# DATASET EXTRACT:
________________

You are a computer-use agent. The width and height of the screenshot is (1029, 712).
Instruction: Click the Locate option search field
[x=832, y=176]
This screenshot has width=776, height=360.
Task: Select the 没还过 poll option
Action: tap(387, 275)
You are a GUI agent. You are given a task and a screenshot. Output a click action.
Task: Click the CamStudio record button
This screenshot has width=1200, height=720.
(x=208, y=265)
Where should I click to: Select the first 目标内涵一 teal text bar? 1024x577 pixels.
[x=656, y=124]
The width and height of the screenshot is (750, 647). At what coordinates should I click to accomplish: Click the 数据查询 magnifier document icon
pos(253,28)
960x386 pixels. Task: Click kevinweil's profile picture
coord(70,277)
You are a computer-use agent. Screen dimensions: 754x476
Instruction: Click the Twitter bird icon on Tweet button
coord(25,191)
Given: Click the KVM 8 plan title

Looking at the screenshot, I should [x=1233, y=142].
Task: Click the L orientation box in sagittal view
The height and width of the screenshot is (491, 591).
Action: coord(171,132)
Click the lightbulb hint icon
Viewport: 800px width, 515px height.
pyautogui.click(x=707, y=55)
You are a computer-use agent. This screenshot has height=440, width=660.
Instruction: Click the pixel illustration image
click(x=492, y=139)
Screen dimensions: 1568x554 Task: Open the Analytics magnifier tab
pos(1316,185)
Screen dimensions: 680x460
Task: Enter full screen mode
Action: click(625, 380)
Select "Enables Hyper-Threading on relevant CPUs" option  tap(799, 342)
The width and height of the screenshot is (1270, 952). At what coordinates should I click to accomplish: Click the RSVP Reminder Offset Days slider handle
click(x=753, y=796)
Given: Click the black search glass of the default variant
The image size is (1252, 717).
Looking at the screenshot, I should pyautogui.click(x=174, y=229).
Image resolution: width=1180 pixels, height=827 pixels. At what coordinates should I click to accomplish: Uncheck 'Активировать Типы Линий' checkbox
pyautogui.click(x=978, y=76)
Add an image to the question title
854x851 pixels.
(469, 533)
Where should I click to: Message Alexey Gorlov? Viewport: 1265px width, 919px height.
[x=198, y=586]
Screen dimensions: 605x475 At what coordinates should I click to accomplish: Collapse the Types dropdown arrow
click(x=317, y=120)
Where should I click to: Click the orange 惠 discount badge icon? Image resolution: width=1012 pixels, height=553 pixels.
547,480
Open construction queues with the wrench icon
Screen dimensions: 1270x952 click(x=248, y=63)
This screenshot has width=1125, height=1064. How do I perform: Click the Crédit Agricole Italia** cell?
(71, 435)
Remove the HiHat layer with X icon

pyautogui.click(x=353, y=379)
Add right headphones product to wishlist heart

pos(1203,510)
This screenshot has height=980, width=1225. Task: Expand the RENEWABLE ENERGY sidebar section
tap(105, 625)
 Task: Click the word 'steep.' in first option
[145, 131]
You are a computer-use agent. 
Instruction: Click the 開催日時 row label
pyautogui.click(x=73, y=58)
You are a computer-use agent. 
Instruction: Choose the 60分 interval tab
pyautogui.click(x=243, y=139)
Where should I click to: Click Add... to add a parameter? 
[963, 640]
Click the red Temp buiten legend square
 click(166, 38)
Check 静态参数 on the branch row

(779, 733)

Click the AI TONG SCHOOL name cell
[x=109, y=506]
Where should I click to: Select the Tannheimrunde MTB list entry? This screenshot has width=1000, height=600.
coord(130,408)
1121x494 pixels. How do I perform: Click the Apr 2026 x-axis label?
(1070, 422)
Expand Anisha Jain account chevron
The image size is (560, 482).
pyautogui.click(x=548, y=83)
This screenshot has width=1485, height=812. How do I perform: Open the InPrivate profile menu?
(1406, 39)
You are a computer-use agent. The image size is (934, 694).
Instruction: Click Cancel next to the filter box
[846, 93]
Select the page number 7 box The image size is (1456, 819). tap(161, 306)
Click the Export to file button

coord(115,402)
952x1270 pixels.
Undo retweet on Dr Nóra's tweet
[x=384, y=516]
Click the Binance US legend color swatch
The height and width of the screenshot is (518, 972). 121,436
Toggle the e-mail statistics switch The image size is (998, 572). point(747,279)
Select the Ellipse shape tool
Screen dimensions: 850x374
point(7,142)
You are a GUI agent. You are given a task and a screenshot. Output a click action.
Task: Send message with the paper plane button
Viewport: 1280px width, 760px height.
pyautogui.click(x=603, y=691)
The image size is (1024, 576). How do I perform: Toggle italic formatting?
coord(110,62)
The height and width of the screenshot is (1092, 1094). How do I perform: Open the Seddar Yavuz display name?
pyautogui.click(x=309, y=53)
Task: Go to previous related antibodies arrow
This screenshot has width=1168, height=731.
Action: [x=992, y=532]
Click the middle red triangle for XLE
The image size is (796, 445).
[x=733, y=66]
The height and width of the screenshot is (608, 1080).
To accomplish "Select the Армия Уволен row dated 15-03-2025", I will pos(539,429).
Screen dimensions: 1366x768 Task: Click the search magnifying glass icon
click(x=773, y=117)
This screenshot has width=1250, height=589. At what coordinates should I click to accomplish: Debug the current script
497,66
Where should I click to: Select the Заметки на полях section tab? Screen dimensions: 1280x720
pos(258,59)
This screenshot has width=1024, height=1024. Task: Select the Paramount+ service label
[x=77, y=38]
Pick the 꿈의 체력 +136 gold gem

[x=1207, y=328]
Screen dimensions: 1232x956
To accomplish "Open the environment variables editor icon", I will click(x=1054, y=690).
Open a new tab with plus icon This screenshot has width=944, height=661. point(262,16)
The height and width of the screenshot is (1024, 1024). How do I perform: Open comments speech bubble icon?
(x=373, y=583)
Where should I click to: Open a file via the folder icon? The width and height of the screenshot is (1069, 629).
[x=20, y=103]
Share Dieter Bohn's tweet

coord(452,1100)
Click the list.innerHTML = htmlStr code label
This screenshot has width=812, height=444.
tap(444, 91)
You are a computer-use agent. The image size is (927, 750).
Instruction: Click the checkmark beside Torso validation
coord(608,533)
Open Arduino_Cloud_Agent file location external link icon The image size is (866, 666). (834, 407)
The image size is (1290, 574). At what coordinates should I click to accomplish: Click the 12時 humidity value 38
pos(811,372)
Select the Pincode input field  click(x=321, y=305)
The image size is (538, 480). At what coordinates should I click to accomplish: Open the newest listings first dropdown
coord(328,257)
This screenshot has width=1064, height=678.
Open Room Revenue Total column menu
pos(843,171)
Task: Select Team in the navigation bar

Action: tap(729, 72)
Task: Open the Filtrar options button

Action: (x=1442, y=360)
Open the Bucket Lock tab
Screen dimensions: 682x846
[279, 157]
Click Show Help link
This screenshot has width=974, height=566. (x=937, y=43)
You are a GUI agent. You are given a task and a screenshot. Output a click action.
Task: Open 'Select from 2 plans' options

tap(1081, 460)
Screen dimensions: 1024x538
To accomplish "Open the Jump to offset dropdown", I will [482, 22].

________________

# DESCRIPTION OF THE TASK:
Print the material verbatim, all of it.

# RESPONSE AREA:
You are a computer-use agent. The width and height of the screenshot is (1029, 712).
Instruction: Click the Locate option search field
[x=832, y=176]
This screenshot has width=776, height=360.
Task: Select the 没还过 poll option
Action: tap(387, 275)
You are a GUI agent. You are given a task and a screenshot. Output a click action.
Task: Click the CamStudio record button
This screenshot has width=1200, height=720.
(x=208, y=265)
Where should I click to: Select the first 目标内涵一 teal text bar? 1024x577 pixels.
[x=656, y=124]
The width and height of the screenshot is (750, 647). At what coordinates should I click to accomplish: Click the 数据查询 magnifier document icon
pos(253,28)
960x386 pixels. Task: Click kevinweil's profile picture
coord(70,277)
You are a computer-use agent. Screen dimensions: 754x476
Instruction: Click the Twitter bird icon on Tweet button
coord(25,191)
Given: Click the KVM 8 plan title

Looking at the screenshot, I should [x=1233, y=142].
Task: Click the L orientation box in sagittal view
The height and width of the screenshot is (491, 591).
Action: coord(171,132)
Click the lightbulb hint icon
Viewport: 800px width, 515px height.
pyautogui.click(x=707, y=55)
You are a computer-use agent. This screenshot has height=440, width=660.
Instruction: Click the pixel illustration image
click(x=492, y=139)
Screen dimensions: 1568x554 Task: Open the Analytics magnifier tab
pos(1316,185)
Screen dimensions: 680x460
Task: Enter full screen mode
Action: click(625, 380)
Select "Enables Hyper-Threading on relevant CPUs" option  tap(799, 342)
The width and height of the screenshot is (1270, 952). At what coordinates should I click to accomplish: Click the RSVP Reminder Offset Days slider handle
click(x=753, y=796)
Given: Click the black search glass of the default variant
The image size is (1252, 717).
Looking at the screenshot, I should pyautogui.click(x=174, y=229).
Image resolution: width=1180 pixels, height=827 pixels. At what coordinates should I click to accomplish: Uncheck 'Активировать Типы Линий' checkbox
pyautogui.click(x=978, y=76)
Add an image to the question title
854x851 pixels.
(469, 533)
Where should I click to: Message Alexey Gorlov? Viewport: 1265px width, 919px height.
[x=198, y=586]
Screen dimensions: 605x475 At what coordinates should I click to accomplish: Collapse the Types dropdown arrow
click(x=317, y=120)
Where should I click to: Click the orange 惠 discount badge icon? Image resolution: width=1012 pixels, height=553 pixels.
547,480
Open construction queues with the wrench icon
Screen dimensions: 1270x952 click(x=248, y=63)
This screenshot has width=1125, height=1064. How do I perform: Click the Crédit Agricole Italia** cell?
(71, 435)
Remove the HiHat layer with X icon

pyautogui.click(x=353, y=379)
Add right headphones product to wishlist heart

pos(1203,510)
This screenshot has height=980, width=1225. Task: Expand the RENEWABLE ENERGY sidebar section
tap(105, 625)
 Task: Click the word 'steep.' in first option
[145, 131]
You are a computer-use agent. 
Instruction: Click the 開催日時 row label
pyautogui.click(x=73, y=58)
You are a computer-use agent. 
Instruction: Choose the 60分 interval tab
pyautogui.click(x=243, y=139)
Where should I click to: Click Add... to add a parameter? 
[963, 640]
Click the red Temp buiten legend square
 click(166, 38)
Check 静态参数 on the branch row

(779, 733)

Click the AI TONG SCHOOL name cell
[x=109, y=506]
Where should I click to: Select the Tannheimrunde MTB list entry? This screenshot has width=1000, height=600.
coord(130,408)
1121x494 pixels. How do I perform: Click the Apr 2026 x-axis label?
(1070, 422)
Expand Anisha Jain account chevron
The image size is (560, 482).
pyautogui.click(x=548, y=83)
This screenshot has width=1485, height=812. How do I perform: Open the InPrivate profile menu?
(1406, 39)
You are a computer-use agent. The image size is (934, 694).
Instruction: Click Cancel next to the filter box
[846, 93]
Select the page number 7 box The image size is (1456, 819). tap(161, 306)
Click the Export to file button

coord(115,402)
952x1270 pixels.
Undo retweet on Dr Nóra's tweet
[x=384, y=516]
Click the Binance US legend color swatch
The height and width of the screenshot is (518, 972). 121,436
Toggle the e-mail statistics switch The image size is (998, 572). point(747,279)
Select the Ellipse shape tool
Screen dimensions: 850x374
point(7,142)
You are a GUI agent. You are given a task and a screenshot. Output a click action.
Task: Send message with the paper plane button
Viewport: 1280px width, 760px height.
pyautogui.click(x=603, y=691)
The image size is (1024, 576). How do I perform: Toggle italic formatting?
coord(110,62)
The height and width of the screenshot is (1092, 1094). How do I perform: Open the Seddar Yavuz display name?
pyautogui.click(x=309, y=53)
Task: Go to previous related antibodies arrow
This screenshot has width=1168, height=731.
Action: [x=992, y=532]
Click the middle red triangle for XLE
The image size is (796, 445).
[x=733, y=66]
The height and width of the screenshot is (608, 1080).
To accomplish "Select the Армия Уволен row dated 15-03-2025", I will pos(539,429).
Screen dimensions: 1366x768 Task: Click the search magnifying glass icon
click(x=773, y=117)
This screenshot has width=1250, height=589. At what coordinates should I click to accomplish: Debug the current script
497,66
Where should I click to: Select the Заметки на полях section tab? Screen dimensions: 1280x720
pos(258,59)
This screenshot has width=1024, height=1024. Task: Select the Paramount+ service label
[x=77, y=38]
Pick the 꿈의 체력 +136 gold gem

[x=1207, y=328]
Screen dimensions: 1232x956
To accomplish "Open the environment variables editor icon", I will click(x=1054, y=690).
Open a new tab with plus icon This screenshot has width=944, height=661. point(262,16)
The height and width of the screenshot is (1024, 1024). How do I perform: Open comments speech bubble icon?
(x=373, y=583)
Where should I click to: Open a file via the folder icon? The width and height of the screenshot is (1069, 629).
[x=20, y=103]
Share Dieter Bohn's tweet

coord(452,1100)
Click the list.innerHTML = htmlStr code label
This screenshot has width=812, height=444.
tap(444, 91)
You are a computer-use agent. The image size is (927, 750).
Instruction: Click the checkmark beside Torso validation
coord(608,533)
Open Arduino_Cloud_Agent file location external link icon The image size is (866, 666). (834, 407)
The image size is (1290, 574). At what coordinates should I click to accomplish: Click the 12時 humidity value 38
pos(811,372)
Select the Pincode input field  click(x=321, y=305)
The image size is (538, 480). At what coordinates should I click to accomplish: Open the newest listings first dropdown
coord(328,257)
This screenshot has width=1064, height=678.
Open Room Revenue Total column menu
pos(843,171)
Task: Select Team in the navigation bar

Action: tap(729, 72)
Task: Open the Filtrar options button

Action: (x=1442, y=360)
Open the Bucket Lock tab
Screen dimensions: 682x846
[279, 157]
Click Show Help link
This screenshot has width=974, height=566. (x=937, y=43)
You are a GUI agent. You are given a task and a screenshot. Output a click action.
Task: Open 'Select from 2 plans' options

tap(1081, 460)
Screen dimensions: 1024x538
To accomplish "Open the Jump to offset dropdown", I will [482, 22].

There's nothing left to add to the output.